Well, on one level, yes, we keep forgetting. We believe that we are prone to sin and must constantly be called back to Christ, to be reminded of Christ, to partake of Christ—and not by mere dint of repetition, but rather by faith. This is why this word of scriptural exhortation must always accompany our observance of the sacrament.

But there is something else to realize. Repetition is inescapable, and many who object to weekly commemoration of the Lord’s sacrifice for us have no problem whatever with comparable repetitions in other settings.

Christians who would object (loudly) to our recitation of the Apostles’ Creed weekly—because it makes the words “meaningless”—have no problem founding Christian schools where the students recite the Pledge of Allegiance daily. Is that meaningless too?

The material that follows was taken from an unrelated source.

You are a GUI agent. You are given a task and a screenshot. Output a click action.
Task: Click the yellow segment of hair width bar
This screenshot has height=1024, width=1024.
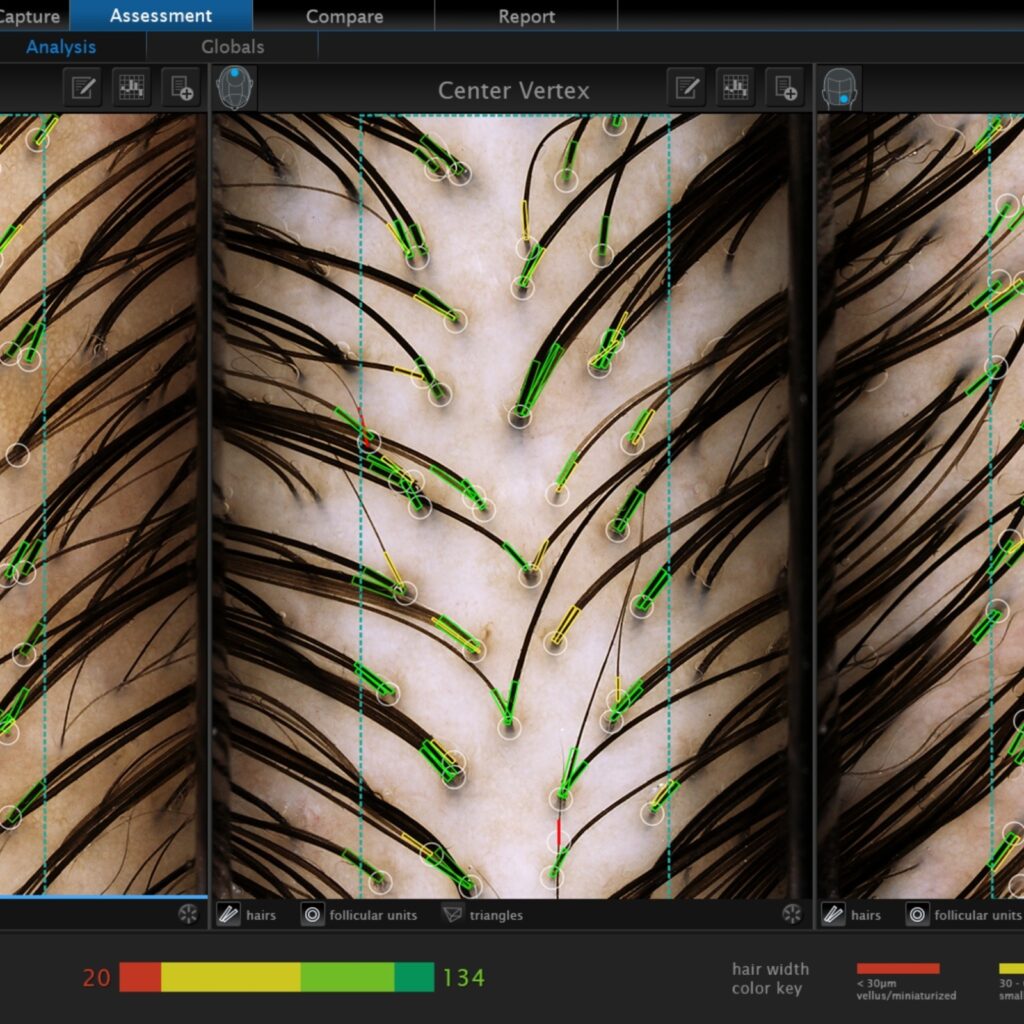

When you ask a co-worker if he would like to go out for lunch together, do you expect to hear that he doesn’t like to eat really, because he doesn’t want it ever to become “routine.” Asked how often he eats, he says that he likes to take a meal once a quarter, so that it will remain “special.”

In the grip of such thinking, the absence of the Lord’s Supper is repeated also. Week after week, the Table is consistently not there. Does that become part of the routine?

The answer to faithless routine is not to abandon the routine, but rather to embrace faith. To abandon routine is simply to establish another routine, and if faith has not been exercised, it too becomes an idol. We are Christians; this is the Table of the Lord. We are to put away our idols.